1c) Talking to the offenders directly can work, too. But don’t expect them to be any more of mind readers about some sort of “quiet” need than I am. If you want success, do it in a rational manner. If you blow up at them, they might respect you, or they might see it as a challenge to annoy you further. If you decide to take matters into your own hands, don’t be surprised if the librarian tells you you’re out of line while also telling them to tone it down.
1d) For said offenders: If a librarian gets involved, you’re being too loud. If you ask the librarian to move somewhere where you can be a little louder, we still expect you to behave civilly. Don’t make me come in there. And especially don’t make me come back because you exceeded the bounds of good taste. It makes me less likely to grant you the request to move in the first place.
2) Saying “You’re a big girl/boy, we don’t read baby books anymore” is totally missing the point. To encourage reading, read what they want to read. Imposing arbitrary age and gradedness on someone’s pleasurable reading just doesn’t work. Even if he wants to hear “Hamster Huey and the Gooey Kablooie” for the five hundredth time, read it to him (or let him read it). Don’t stifle the reading love, please!

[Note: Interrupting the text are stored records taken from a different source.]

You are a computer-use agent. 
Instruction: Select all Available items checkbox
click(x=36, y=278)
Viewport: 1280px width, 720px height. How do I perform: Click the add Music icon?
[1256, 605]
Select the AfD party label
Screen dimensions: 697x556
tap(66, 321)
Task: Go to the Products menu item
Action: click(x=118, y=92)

2b) The persons responsible for Accelerated Reader and other ways of packaging someone’s reading skills into numerical and quantifiable “levels” or “points” will be hung by their toes, attached to an unnecessarily slow-moving mechanism, and subjected to the closest thing we humans have to carbonite freezing.
2c) The library is not just a place to look at books. I’m not even sure that’s our primary function any more, with as often as the Internet terminals are in use.
3) Honk and die. Come into the library to retrieve your children.
4) We are not an answering machine service, nor do we have to keep track of anyone. If you are that concerned about the whereabouts of your child, tether him or her with a cell phone or other sort of leash, please.
4b) On that point, we do not act in loco parentis. So, if you want your child not to check certain materials out, or not to attend programs, or to only make it so they can watch Barney forever and ever until the end of time, you’ll have to accompany your child to the library every single time.
5) When making a complaint to me, don’t hedge. If you say, “The depictions of X in this book are Y, but I’m not really an anti-Y person” or “but I have these other progressive ideas over here”, you’re not helping me figure out what you think is wrong with the book.
6) Teenagers are occasionally rowdy and coarse. Comes with the territory. We’re really doing our best to make sure that we’re not totally stifling them and riding their asses to the point where they can’t sneeze without a handkerchief and a shush appearing (which is what some of you users want), and not letting them run amok and turn the place into their persona living rooms (which is what they would like).
7) Once is a warning. Twice is a command. Don’t make me say it a third time.
8) I am not a bludgeon to be used indiscriminately! I will answer your questions nicely, politely, and to the best of my ability, but I assure you, that does not mean that I have somehow sided with you against your child in any sort of way.